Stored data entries
Content starts

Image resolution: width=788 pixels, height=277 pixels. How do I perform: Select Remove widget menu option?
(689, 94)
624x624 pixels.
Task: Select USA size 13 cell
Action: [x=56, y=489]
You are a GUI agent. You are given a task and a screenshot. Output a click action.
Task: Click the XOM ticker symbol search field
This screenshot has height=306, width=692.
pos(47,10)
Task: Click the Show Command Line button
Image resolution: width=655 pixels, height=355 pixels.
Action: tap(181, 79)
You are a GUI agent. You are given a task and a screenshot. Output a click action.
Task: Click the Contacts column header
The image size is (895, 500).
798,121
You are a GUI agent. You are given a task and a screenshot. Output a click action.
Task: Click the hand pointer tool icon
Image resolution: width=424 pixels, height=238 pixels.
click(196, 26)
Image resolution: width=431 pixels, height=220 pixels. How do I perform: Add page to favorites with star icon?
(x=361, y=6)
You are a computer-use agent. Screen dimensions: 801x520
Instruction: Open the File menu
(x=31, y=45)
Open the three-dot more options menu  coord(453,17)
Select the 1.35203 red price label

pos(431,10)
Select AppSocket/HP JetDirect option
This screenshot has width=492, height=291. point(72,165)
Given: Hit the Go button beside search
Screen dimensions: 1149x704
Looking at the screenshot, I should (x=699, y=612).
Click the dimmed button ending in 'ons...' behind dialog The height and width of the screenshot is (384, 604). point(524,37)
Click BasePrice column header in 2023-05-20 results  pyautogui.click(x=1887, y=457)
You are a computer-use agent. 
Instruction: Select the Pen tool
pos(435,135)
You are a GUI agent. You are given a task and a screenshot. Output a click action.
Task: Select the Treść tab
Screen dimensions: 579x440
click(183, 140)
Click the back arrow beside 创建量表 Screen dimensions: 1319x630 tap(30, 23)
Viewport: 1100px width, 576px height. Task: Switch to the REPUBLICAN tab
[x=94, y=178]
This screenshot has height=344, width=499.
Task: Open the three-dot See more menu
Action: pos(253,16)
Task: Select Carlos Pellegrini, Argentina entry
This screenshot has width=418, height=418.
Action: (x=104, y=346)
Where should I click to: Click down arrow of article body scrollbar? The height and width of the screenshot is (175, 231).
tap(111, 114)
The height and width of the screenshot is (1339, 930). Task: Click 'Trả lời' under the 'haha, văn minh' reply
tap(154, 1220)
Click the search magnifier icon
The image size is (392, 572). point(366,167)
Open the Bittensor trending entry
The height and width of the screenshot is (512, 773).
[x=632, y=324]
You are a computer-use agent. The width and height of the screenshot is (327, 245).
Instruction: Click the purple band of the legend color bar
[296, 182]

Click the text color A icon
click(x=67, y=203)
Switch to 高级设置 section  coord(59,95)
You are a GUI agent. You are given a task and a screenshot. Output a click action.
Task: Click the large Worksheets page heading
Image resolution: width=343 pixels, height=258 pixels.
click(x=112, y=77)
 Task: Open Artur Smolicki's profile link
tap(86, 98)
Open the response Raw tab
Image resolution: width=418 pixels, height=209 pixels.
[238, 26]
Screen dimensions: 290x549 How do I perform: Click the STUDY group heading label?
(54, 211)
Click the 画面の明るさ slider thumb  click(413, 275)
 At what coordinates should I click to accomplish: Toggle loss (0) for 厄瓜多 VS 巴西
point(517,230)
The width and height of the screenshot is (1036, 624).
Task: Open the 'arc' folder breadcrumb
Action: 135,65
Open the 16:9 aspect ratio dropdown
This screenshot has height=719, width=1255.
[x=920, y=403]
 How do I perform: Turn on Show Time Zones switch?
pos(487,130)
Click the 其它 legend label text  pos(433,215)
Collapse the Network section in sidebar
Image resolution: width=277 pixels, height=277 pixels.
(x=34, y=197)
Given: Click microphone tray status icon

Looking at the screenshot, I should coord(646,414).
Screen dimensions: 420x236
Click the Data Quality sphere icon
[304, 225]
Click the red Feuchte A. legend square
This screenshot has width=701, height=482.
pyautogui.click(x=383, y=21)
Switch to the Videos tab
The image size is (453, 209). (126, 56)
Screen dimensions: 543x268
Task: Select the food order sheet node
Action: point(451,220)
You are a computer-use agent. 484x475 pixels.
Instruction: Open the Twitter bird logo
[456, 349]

Content ends

**TASK TO CARRY OUT:**
The response should consist of all the entries, copied without any alteration.

**ANSWER FOR THIS EXERCISE:**
Image resolution: width=788 pixels, height=277 pixels. How do I perform: Select Remove widget menu option?
(689, 94)
624x624 pixels.
Task: Select USA size 13 cell
Action: [x=56, y=489]
You are a GUI agent. You are given a task and a screenshot. Output a click action.
Task: Click the XOM ticker symbol search field
This screenshot has height=306, width=692.
pos(47,10)
Task: Click the Show Command Line button
Image resolution: width=655 pixels, height=355 pixels.
Action: tap(181, 79)
You are a GUI agent. You are given a task and a screenshot. Output a click action.
Task: Click the Contacts column header
The image size is (895, 500).
798,121
You are a GUI agent. You are given a task and a screenshot. Output a click action.
Task: Click the hand pointer tool icon
Image resolution: width=424 pixels, height=238 pixels.
click(196, 26)
Image resolution: width=431 pixels, height=220 pixels. How do I perform: Add page to favorites with star icon?
(x=361, y=6)
You are a computer-use agent. Screen dimensions: 801x520
Instruction: Open the File menu
(x=31, y=45)
Open the three-dot more options menu  coord(453,17)
Select the 1.35203 red price label

pos(431,10)
Select AppSocket/HP JetDirect option
This screenshot has width=492, height=291. point(72,165)
Given: Hit the Go button beside search
Screen dimensions: 1149x704
Looking at the screenshot, I should (x=699, y=612).
Click the dimmed button ending in 'ons...' behind dialog The height and width of the screenshot is (384, 604). point(524,37)
Click BasePrice column header in 2023-05-20 results  pyautogui.click(x=1887, y=457)
You are a computer-use agent. 
Instruction: Select the Pen tool
pos(435,135)
You are a GUI agent. You are given a task and a screenshot. Output a click action.
Task: Select the Treść tab
Screen dimensions: 579x440
click(183, 140)
Click the back arrow beside 创建量表 Screen dimensions: 1319x630 tap(30, 23)
Viewport: 1100px width, 576px height. Task: Switch to the REPUBLICAN tab
[x=94, y=178]
This screenshot has height=344, width=499.
Task: Open the three-dot See more menu
Action: pos(253,16)
Task: Select Carlos Pellegrini, Argentina entry
This screenshot has width=418, height=418.
Action: (x=104, y=346)
Where should I click to: Click down arrow of article body scrollbar? The height and width of the screenshot is (175, 231).
tap(111, 114)
The height and width of the screenshot is (1339, 930). Task: Click 'Trả lời' under the 'haha, văn minh' reply
tap(154, 1220)
Click the search magnifier icon
The image size is (392, 572). point(366,167)
Open the Bittensor trending entry
The height and width of the screenshot is (512, 773).
[x=632, y=324]
You are a computer-use agent. The width and height of the screenshot is (327, 245).
Instruction: Click the purple band of the legend color bar
[296, 182]

Click the text color A icon
click(x=67, y=203)
Switch to 高级设置 section  coord(59,95)
You are a GUI agent. You are given a task and a screenshot. Output a click action.
Task: Click the large Worksheets page heading
Image resolution: width=343 pixels, height=258 pixels.
click(x=112, y=77)
 Task: Open Artur Smolicki's profile link
tap(86, 98)
Open the response Raw tab
Image resolution: width=418 pixels, height=209 pixels.
[238, 26]
Screen dimensions: 290x549 How do I perform: Click the STUDY group heading label?
(54, 211)
Click the 画面の明るさ slider thumb  click(413, 275)
 At what coordinates should I click to accomplish: Toggle loss (0) for 厄瓜多 VS 巴西
point(517,230)
The width and height of the screenshot is (1036, 624).
Task: Open the 'arc' folder breadcrumb
Action: 135,65
Open the 16:9 aspect ratio dropdown
This screenshot has height=719, width=1255.
[x=920, y=403]
 How do I perform: Turn on Show Time Zones switch?
pos(487,130)
Click the 其它 legend label text  pos(433,215)
Collapse the Network section in sidebar
Image resolution: width=277 pixels, height=277 pixels.
(x=34, y=197)
Given: Click microphone tray status icon

Looking at the screenshot, I should coord(646,414).
Screen dimensions: 420x236
Click the Data Quality sphere icon
[304, 225]
Click the red Feuchte A. legend square
This screenshot has width=701, height=482.
pyautogui.click(x=383, y=21)
Switch to the Videos tab
The image size is (453, 209). (126, 56)
Screen dimensions: 543x268
Task: Select the food order sheet node
Action: point(451,220)
You are a computer-use agent. 484x475 pixels.
Instruction: Open the Twitter bird logo
[456, 349]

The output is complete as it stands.